Wednesday, December 18, 2024 3:30pm to 5pm
About this Event
2540 23rd Street, San Francisco, CA
Project Encuentro: A Community-Based Participatory Research-Informed Harm Reduction Behavioral Intervention for People Who Use Drugs on the U.S.-Mexico Border
Julia Lechuga, PhD
Professor
Division of Prevention Sciences
Department of Medicine
UCSF School of Medicine
With a new White House administration taking power in January, many are concerned about new federal policies that may be implemented along the U.S.-Mexico border including their potential impact on persons who use drugs (PWUD). Along the almost 2,000 miles that divide the two nations, the twin cities of Ciudad Juárez, Chihuahua, and El Paso, Texas make up the second largest international point of entry from Latin America into the U.S. Please join us this month for a timely presentation by Dr. Julia Lechuga about her work on Project Encuentro, a NIHM-funded U01 grant to implement a community-based, behavioral HIV risk reduction program for PWUD on the border in El Paso and Juárez, Mexico. Come to hear and discuss the design of the intervention, the theories and frameworks that inform the intervention, the results of an effectiveness evaluation, and their implications for the future.
Julia Lechuga (she/hers) is a Latina health psychologist native to the US-Mexico border. She develops and implements harm reduction behavior change community-based interventions for people with substance use disorder. Dr. Lechuga received her doctorate degree in Health Psychology from the University of Texas at El Paso and completed her post doctorate at the Center for AIDS Intervention Research (CAIR) at the Medical College of Wisconsin. During her post doctorate, she worked as part of an interdisciplinary team, developing and testing behavior change interventions to promote sexual and reproductive health and reduce infectious disease risk in Latinx populations with substance use disorder. Between 2018-2021, she was a visiting professor fellow at UCSF, where she acquired expertise in innovative methodologies to optimize bio behavioral interventions to promote linkage into care among people who inject drugs living with HIV.

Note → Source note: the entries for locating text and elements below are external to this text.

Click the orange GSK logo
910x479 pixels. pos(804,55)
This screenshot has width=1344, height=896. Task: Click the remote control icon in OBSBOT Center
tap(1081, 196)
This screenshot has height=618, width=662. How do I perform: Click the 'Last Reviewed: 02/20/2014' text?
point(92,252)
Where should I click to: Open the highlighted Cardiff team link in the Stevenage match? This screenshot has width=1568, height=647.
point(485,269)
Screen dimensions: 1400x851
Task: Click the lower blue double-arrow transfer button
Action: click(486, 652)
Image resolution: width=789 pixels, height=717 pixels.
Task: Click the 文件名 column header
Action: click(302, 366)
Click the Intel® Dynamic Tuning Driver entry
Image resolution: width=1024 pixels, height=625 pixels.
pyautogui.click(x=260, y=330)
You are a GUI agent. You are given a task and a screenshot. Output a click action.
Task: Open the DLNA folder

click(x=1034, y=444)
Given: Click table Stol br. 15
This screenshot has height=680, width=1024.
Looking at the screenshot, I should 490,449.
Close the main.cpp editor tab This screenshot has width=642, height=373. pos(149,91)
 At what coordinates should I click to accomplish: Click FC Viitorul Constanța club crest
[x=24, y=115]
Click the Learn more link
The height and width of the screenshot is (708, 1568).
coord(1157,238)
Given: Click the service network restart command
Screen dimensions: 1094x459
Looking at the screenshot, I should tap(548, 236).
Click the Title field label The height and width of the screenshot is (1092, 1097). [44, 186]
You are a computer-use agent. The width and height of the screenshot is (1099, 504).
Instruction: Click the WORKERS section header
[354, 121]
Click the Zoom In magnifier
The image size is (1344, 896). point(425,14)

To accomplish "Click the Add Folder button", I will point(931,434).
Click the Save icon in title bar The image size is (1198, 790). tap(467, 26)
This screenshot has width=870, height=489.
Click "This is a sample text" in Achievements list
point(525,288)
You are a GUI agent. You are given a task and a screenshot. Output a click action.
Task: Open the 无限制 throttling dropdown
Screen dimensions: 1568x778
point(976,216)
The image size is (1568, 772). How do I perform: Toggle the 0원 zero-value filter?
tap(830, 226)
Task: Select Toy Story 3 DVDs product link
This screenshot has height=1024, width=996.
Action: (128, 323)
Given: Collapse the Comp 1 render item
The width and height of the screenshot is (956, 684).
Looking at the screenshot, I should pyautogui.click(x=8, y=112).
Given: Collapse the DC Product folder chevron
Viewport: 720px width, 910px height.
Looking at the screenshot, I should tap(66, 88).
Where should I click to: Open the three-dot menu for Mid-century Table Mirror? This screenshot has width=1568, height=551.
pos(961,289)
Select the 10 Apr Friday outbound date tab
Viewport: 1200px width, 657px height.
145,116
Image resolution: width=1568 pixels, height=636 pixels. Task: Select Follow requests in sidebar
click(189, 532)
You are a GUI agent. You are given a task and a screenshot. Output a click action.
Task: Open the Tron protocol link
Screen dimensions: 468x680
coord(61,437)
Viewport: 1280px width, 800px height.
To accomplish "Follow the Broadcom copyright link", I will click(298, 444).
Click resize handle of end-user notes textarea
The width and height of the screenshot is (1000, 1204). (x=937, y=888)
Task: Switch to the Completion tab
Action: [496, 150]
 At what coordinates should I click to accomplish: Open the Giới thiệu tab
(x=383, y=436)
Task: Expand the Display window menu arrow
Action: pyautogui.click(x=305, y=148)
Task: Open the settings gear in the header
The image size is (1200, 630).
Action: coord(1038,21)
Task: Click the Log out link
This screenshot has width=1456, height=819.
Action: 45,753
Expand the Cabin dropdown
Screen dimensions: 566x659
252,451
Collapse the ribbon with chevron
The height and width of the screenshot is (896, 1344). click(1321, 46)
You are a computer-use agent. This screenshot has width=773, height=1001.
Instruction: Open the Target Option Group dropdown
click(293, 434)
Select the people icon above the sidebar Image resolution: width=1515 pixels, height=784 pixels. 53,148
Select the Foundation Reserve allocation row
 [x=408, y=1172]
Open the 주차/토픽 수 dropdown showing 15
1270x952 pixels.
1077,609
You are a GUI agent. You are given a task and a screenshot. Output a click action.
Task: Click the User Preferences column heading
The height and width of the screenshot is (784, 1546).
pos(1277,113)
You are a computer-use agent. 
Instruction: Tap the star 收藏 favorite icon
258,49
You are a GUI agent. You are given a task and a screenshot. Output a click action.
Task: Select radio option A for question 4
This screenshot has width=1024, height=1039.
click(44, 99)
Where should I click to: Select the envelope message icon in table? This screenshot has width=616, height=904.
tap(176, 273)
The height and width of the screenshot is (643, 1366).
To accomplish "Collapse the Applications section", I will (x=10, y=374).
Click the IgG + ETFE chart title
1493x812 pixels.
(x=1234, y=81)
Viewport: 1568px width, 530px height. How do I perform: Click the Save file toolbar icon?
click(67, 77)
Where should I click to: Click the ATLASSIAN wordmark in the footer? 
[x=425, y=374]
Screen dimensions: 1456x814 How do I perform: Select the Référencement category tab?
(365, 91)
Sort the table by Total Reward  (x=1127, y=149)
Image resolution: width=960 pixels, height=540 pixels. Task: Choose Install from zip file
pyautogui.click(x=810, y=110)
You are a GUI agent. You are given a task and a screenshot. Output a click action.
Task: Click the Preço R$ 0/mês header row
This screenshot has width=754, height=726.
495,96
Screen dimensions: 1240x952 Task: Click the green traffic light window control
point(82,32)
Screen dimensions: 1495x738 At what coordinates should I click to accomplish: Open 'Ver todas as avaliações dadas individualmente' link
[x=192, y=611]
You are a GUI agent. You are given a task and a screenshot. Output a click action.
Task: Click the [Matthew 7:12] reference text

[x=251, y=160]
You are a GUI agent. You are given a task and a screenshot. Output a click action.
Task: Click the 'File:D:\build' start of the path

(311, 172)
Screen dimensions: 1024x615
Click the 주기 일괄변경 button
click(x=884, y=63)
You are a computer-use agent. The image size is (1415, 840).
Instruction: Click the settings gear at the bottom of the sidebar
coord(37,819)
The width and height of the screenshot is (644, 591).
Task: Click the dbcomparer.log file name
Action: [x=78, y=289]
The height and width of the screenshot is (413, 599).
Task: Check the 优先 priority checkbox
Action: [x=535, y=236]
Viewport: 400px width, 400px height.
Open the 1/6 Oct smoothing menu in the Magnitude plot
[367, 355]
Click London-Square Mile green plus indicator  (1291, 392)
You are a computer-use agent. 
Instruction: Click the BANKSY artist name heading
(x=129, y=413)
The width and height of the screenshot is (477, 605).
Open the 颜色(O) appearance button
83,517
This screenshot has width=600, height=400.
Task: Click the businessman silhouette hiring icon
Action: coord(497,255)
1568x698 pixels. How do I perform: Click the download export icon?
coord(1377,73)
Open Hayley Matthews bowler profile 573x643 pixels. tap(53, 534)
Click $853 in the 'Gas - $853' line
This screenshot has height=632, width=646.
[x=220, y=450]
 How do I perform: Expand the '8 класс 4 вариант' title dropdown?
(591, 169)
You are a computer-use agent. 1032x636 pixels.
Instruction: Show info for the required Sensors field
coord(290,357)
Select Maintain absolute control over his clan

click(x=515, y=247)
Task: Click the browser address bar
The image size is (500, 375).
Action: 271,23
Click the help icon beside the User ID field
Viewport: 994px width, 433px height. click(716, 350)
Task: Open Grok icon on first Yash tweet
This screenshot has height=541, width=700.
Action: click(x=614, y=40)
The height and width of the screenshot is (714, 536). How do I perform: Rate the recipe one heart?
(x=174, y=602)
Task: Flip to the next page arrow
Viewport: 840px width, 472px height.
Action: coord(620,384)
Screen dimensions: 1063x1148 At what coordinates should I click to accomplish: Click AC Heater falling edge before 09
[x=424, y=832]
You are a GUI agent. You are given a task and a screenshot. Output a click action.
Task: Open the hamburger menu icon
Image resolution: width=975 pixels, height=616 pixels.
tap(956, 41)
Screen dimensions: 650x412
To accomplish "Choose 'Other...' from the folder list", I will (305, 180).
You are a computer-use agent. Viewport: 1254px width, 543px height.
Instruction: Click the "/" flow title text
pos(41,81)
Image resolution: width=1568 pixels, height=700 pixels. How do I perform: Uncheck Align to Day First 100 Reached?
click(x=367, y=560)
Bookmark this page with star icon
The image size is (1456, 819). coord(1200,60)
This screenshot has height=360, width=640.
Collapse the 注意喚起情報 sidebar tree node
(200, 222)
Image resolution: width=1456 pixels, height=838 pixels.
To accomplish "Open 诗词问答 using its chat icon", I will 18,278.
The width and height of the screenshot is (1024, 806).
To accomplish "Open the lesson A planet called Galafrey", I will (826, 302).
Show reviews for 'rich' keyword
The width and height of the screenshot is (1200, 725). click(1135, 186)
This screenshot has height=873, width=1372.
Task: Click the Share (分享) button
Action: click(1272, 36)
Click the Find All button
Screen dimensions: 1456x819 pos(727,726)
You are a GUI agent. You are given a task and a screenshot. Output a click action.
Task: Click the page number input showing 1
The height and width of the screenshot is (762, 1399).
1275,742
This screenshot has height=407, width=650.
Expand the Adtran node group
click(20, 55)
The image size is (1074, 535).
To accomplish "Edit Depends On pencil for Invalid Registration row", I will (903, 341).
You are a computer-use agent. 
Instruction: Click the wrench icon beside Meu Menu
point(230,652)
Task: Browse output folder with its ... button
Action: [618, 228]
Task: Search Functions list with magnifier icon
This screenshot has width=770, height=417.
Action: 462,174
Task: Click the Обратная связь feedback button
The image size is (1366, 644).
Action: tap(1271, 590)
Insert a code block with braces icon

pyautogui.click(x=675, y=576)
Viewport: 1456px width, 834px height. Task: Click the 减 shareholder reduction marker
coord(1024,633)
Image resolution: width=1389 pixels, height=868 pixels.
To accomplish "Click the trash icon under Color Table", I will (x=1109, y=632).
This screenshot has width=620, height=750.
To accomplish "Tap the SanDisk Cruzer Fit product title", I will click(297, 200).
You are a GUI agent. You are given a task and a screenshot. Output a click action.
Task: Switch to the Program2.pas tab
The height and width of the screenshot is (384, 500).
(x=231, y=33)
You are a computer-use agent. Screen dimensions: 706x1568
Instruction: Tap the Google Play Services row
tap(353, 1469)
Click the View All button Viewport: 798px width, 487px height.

The UCSF Drug Use Research Group (DURG) is a city-wide seminar attended by faculty, postdoctoral fellows, graduate students, and other Bay Area investigators centering on persons who use drugs. Started in 2005 after a friendly debate between an epidemiologist and anthropologist on the merits of quantitative versus qualitative research methods, the DURG monthly seminars provide a community platform for new and established investigators to present their work, explore research questions and methods, and to prepare for grant applications and the dissemination of findings in a supportive environment. The seminar has been successful in cultivating new collaborations and mentorship and in sustaining an interdisciplinary and interprofessional dialogue between those engaged in basic sciences, epidemiology, clinical, and public health research.